Several groups have generated potent neutralizing HuMAbs against DENV. In general, highly potent neutralizing antibodies are serotype-specific, bind to E-dimers or quaternary-structure epitopes, and inhibit both pre- and post-attachment steps61. In contrast, weak neutralizing antibodies are highly cross-reactive, bind to E-monomer FLEs, and inhibit the only pre-attachment step. Although all the HuMAbs generated in this study recognized typical epitope of weak neutralizing antibodies, they showed considerably low NT50 values, especially against DENV-2. The NT50 values were < 0.1 μg/ml, as low as those of previously reported highly potent neutralizing antibodies61. However, these values cannot be compared directly, because the neutralizing antibody titer is influenced by the host cell type, degree of viral maturation, virion breathing, and other assay conditions62,63. Thus, 4G2 (a low neutralizing FLE antibody) was used to standardize the NT50 assay. One of the HuMAb clones, 3G9, exhibited a NT50 that was 1000-fold lower than that of 4G2 against DENV-2 (Table 1). This was comparable to the findings of a previous study on potent neutralizing antibodies64, corroborating the suggestion that 3G9 is a promising neutralizing antibody.

High neutralizing potency, especially against DENV-2, is beneficial, because the only licensed dengue vaccine (CYD-TDV) confers low-level protection against DENV-265,66. Cross-reactive neutralization is reported to play an important role in DENV-2 protection, while serotype-specific neutralization is key in protection against other serotypes for those who received CYD-TDV vaccination67. The HuMAbs described in this study could compensate for the drawbacks associated with the current dengue vaccine.

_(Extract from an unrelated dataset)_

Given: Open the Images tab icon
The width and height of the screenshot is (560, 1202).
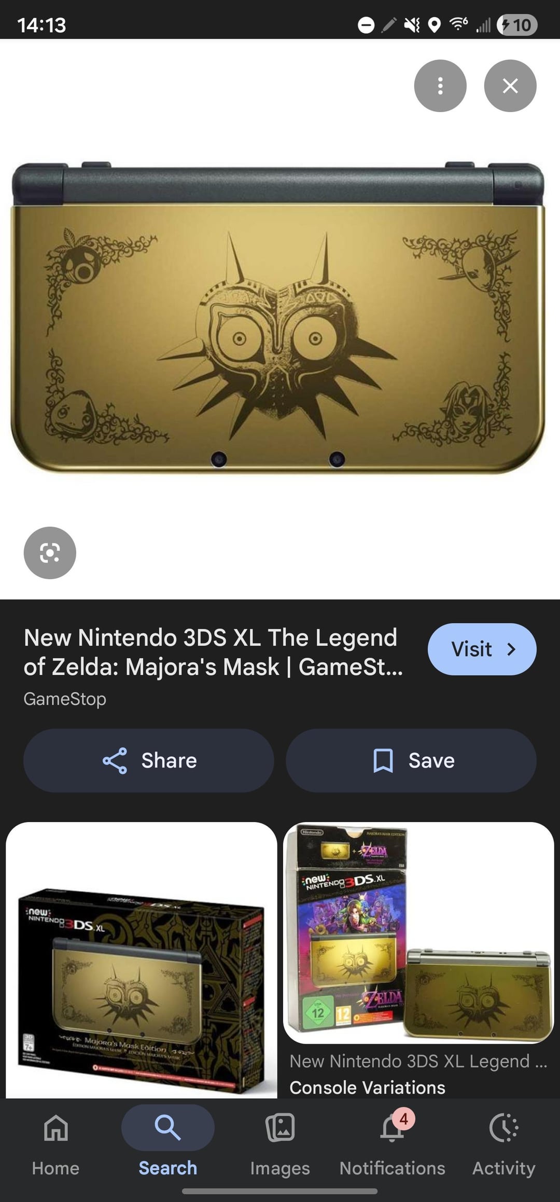Looking at the screenshot, I should pos(280,1128).
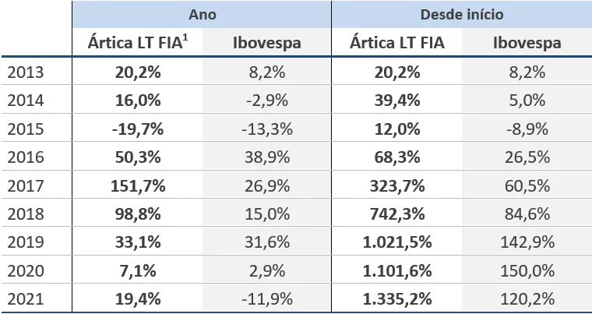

3G9 also neutralized other flaviviruses, with NT50 values of around 0.1 μg/ml. ZIKV is generally less susceptible to FLE antibodies due to high thermostability and less virion breathing68,69. A potent neutralizing antibody targeting both DENV and ZIKV could be promising, considering their co-circulation in the environment and the occurrence of ADE in both diseases10,11. 3G9 may be applied therapeutically in the treatment of various kinds of mosquito-borne flavivirus infections.

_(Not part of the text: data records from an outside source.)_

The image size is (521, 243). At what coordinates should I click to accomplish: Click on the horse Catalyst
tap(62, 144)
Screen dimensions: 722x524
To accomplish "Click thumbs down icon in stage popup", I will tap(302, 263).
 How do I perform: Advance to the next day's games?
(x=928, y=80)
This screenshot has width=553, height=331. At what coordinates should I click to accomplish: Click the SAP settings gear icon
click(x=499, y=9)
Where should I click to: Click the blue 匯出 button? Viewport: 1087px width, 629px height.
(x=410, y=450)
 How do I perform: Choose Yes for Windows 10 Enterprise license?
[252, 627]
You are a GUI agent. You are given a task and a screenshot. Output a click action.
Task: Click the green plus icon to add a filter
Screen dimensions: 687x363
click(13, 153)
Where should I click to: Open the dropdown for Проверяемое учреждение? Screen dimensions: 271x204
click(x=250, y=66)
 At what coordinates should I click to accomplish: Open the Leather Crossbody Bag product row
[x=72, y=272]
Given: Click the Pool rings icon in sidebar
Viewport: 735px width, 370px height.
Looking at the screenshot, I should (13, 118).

Other groups have reported potent neutralizing antibodies that target FLEs and closely related bc loop. For example, 2A10G6, targeting D98, R99, and W101 motifs within the fusion loop, has a broad neutralizing capability against all four serotypes of DENV and protects mice against lethal challenges from DENV and WNV70. 753C12, targeting both the fusion loop and adjacent bc loop, exhibits low NT50 values71. 1C19, targeting only bc loop also exhibits broad and potent neutralization to DENVs36. Furthermore, E60, targeting FLE, showed therapeutic potency in vivo58,72. The promising results of FLE antibodies with Fc-modification were reported53,58,73. These reports substantiate the potential of FLE antibodies.

No viral escape mutant was obtained, even after 5 viral passages in the presence of the HuMAbs in Vero cells. The fusion loop is highly conserved among flavivirus, and an escape mutation at this position would be lethal to the virus. This feature also could be an advantage to the development of therapeutics.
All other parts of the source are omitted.